I have also been involved in the cataloguing process of both the field and published recordings in the World and Traditional Music section of British Library Sound Archive, creating catalogue entries, working with newly acquired collection items and dealing with born-digital collections. These experiences have been a brilliant learning opportunity for me as Rutherford Fellow. The project has also allowed me to compare, develop and share approaches towards making sound heritage accessible for wider dissemination.

During the Fellowship I have had the opportunity to attend various training courses, ranging from metadata creation to developing dissemination processes. Through these I have learnt something of the tools and practices that will be applicable at various stages of audiovisual archiving in future. The Fellowship has also made it possible for me to visit related institutions and exhibitions in and around London, and to meet scholars of various disciplines - archivists, museum curators, ethnomusicologists, etc. These meetings and discussions have immensely influenced my thought processes involving audiovisual archiving in relation to ethnomusicology.

Another component of the project has been the engagement of two Collections Assistants, one at the British Library Sound Archive (Christian Poske) the other at ARCE in India (Dr Divya Shrivastava). The assistants have contributed towards the preparation of the recordings shared between the two archives, exchanging knowledge around respective cataloguing formats, and developing a model for the classification and cataloguing of musical instruments. Both the Collections Assistants have had the opportunity to make short visits to the partner archives, thereby having hands on experience of archival processes in both institutions.  

IMG_6512
Dr Janet Topp Fargion (Lead, Curator of World and Traditional Music, centre) with Collections Assistants Christian Poske and Divya Shrivastava during her visit to the British Library  

One of the most useful outcomes of the sharing of recordings between our two audiovisual archives will be the wider level of dissemination, particularly where users cannot visit the actual site where the recordings are preserved. The project will make information and expert knowledge of ARCE collections available for the first time to British Library users and audiences in the UK. In India, on the other hand, where ARCE is one of the primary research centres for ethnomusicology, being able to provide access to British Library collections will be of great value to users – a mixture of Indian and international scholars.
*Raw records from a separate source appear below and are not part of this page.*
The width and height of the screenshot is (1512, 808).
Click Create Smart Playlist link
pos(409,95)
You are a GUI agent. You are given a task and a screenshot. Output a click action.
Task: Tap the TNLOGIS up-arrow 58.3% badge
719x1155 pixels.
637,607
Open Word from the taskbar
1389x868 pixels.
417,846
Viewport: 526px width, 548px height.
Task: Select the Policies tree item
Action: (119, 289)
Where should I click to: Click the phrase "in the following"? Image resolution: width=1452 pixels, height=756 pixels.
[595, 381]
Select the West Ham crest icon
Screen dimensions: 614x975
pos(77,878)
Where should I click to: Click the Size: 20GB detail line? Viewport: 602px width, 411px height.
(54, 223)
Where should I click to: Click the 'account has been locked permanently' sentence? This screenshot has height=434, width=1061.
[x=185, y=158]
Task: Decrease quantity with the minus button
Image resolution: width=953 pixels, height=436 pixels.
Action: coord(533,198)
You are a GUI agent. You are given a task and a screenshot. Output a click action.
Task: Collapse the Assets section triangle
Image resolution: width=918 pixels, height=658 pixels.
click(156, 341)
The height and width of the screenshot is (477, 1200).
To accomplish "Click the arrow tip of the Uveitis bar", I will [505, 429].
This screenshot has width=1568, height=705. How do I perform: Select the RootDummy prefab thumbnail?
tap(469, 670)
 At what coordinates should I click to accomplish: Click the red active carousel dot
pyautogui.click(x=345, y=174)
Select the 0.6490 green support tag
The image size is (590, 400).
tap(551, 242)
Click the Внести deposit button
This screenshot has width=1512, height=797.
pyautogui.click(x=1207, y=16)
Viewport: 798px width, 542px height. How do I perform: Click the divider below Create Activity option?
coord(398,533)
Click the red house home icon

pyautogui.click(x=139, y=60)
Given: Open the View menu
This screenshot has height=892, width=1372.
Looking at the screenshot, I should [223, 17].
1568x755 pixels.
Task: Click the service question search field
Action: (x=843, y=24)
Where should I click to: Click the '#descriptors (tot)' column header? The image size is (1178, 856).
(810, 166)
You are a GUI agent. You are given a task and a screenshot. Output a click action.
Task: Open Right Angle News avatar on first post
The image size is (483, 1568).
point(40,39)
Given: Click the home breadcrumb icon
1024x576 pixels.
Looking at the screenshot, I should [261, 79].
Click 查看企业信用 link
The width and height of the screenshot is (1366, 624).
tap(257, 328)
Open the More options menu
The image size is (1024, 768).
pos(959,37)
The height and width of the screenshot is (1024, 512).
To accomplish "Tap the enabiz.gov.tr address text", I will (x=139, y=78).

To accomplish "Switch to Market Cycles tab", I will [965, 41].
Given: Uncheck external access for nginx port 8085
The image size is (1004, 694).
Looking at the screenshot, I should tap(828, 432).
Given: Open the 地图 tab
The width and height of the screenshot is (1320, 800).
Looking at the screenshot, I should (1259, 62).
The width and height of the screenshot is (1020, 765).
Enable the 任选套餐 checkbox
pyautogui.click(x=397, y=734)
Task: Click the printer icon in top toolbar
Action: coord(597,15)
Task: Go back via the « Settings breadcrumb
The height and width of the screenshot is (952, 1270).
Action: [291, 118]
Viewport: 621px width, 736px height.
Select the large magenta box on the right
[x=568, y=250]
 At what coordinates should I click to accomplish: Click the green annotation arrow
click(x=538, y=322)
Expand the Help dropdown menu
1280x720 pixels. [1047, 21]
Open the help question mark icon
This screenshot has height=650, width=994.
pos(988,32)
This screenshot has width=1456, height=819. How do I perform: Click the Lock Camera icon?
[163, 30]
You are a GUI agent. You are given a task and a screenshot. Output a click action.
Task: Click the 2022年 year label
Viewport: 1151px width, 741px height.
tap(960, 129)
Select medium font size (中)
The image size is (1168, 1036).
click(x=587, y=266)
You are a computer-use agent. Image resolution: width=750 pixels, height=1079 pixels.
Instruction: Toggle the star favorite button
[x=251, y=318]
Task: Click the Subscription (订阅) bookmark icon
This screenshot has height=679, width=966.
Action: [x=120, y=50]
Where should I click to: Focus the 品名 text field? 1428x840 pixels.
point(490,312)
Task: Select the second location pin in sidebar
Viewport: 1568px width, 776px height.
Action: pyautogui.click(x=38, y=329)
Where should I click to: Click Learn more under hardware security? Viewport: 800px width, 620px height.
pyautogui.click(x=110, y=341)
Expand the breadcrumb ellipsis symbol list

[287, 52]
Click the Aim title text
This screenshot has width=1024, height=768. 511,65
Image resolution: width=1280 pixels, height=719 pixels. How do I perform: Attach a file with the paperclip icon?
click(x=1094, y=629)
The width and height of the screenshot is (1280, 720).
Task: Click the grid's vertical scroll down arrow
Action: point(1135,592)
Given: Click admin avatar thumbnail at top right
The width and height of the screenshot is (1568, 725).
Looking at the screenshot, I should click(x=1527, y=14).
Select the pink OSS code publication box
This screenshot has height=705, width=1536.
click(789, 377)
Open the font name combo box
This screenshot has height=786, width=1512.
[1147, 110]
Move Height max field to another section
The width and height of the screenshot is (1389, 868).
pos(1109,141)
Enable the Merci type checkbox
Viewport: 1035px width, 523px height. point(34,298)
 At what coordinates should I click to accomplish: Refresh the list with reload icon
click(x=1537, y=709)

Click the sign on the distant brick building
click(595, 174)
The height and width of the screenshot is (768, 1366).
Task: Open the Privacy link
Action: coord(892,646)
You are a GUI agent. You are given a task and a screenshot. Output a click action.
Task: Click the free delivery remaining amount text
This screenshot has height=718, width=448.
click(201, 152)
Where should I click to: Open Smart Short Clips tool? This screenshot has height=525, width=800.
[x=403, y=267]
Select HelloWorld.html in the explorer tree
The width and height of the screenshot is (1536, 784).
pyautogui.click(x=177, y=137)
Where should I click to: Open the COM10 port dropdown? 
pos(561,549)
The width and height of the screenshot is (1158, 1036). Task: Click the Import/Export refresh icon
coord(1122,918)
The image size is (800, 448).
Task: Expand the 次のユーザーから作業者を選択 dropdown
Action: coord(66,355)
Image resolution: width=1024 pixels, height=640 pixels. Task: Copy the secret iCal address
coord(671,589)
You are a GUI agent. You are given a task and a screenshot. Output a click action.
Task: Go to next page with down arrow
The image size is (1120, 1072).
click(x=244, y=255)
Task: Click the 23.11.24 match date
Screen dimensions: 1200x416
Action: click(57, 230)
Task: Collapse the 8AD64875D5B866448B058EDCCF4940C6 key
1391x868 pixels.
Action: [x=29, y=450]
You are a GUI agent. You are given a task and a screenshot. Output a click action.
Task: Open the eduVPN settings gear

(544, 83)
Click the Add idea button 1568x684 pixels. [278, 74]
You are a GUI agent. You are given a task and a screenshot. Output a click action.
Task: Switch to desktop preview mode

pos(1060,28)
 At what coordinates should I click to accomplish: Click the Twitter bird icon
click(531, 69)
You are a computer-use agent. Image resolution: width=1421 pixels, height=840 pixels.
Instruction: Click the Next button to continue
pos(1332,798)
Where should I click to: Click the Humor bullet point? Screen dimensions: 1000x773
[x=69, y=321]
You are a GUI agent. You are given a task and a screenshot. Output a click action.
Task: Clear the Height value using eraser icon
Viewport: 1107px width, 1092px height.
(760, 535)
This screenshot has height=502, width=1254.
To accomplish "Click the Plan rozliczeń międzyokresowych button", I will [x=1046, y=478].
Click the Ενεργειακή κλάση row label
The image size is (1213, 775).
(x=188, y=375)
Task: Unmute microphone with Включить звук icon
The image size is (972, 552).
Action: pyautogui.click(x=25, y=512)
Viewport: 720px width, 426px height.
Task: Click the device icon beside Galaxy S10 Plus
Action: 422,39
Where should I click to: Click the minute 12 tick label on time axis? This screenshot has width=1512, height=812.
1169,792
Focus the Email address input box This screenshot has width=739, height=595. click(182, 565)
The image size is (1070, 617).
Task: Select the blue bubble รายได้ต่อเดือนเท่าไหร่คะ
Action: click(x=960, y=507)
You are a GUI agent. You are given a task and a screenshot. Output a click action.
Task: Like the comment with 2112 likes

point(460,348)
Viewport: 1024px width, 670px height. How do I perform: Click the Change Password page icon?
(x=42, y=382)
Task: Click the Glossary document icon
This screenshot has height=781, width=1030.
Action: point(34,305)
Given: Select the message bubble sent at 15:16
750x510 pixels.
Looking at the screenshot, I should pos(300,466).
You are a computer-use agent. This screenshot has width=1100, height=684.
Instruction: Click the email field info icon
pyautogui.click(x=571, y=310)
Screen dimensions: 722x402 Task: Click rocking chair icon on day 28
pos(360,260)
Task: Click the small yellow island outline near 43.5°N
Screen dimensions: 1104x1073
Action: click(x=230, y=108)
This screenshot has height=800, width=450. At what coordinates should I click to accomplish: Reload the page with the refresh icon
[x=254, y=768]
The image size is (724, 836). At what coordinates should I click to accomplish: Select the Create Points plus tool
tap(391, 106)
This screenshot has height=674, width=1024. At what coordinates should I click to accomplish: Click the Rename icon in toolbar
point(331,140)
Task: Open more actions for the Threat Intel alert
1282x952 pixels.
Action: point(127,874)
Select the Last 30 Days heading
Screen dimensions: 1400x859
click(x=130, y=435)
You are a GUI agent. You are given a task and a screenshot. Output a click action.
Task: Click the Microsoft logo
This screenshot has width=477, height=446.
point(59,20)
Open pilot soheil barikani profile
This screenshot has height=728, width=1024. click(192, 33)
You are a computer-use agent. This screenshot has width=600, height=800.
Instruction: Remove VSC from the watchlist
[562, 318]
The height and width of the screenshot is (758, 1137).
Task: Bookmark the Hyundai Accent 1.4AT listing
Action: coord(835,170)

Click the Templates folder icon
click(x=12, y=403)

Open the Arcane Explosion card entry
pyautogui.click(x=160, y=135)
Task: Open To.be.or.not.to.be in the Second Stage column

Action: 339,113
Thus the Rutherford Fellowship has facilitated a substantial international collaboration between the British Library and the ARCE. This has enabled the Library to share resources preserved in London with the region of origin. At the same time detailed knowledge held at the ARCE, for example of particular instruments and instrument classification systems, will allow these resources to be more usefully described and discovered. We thank our funders for helping to create this new pathway for the circulation of knowledge among the institutions, building a bridge between the archives and their users.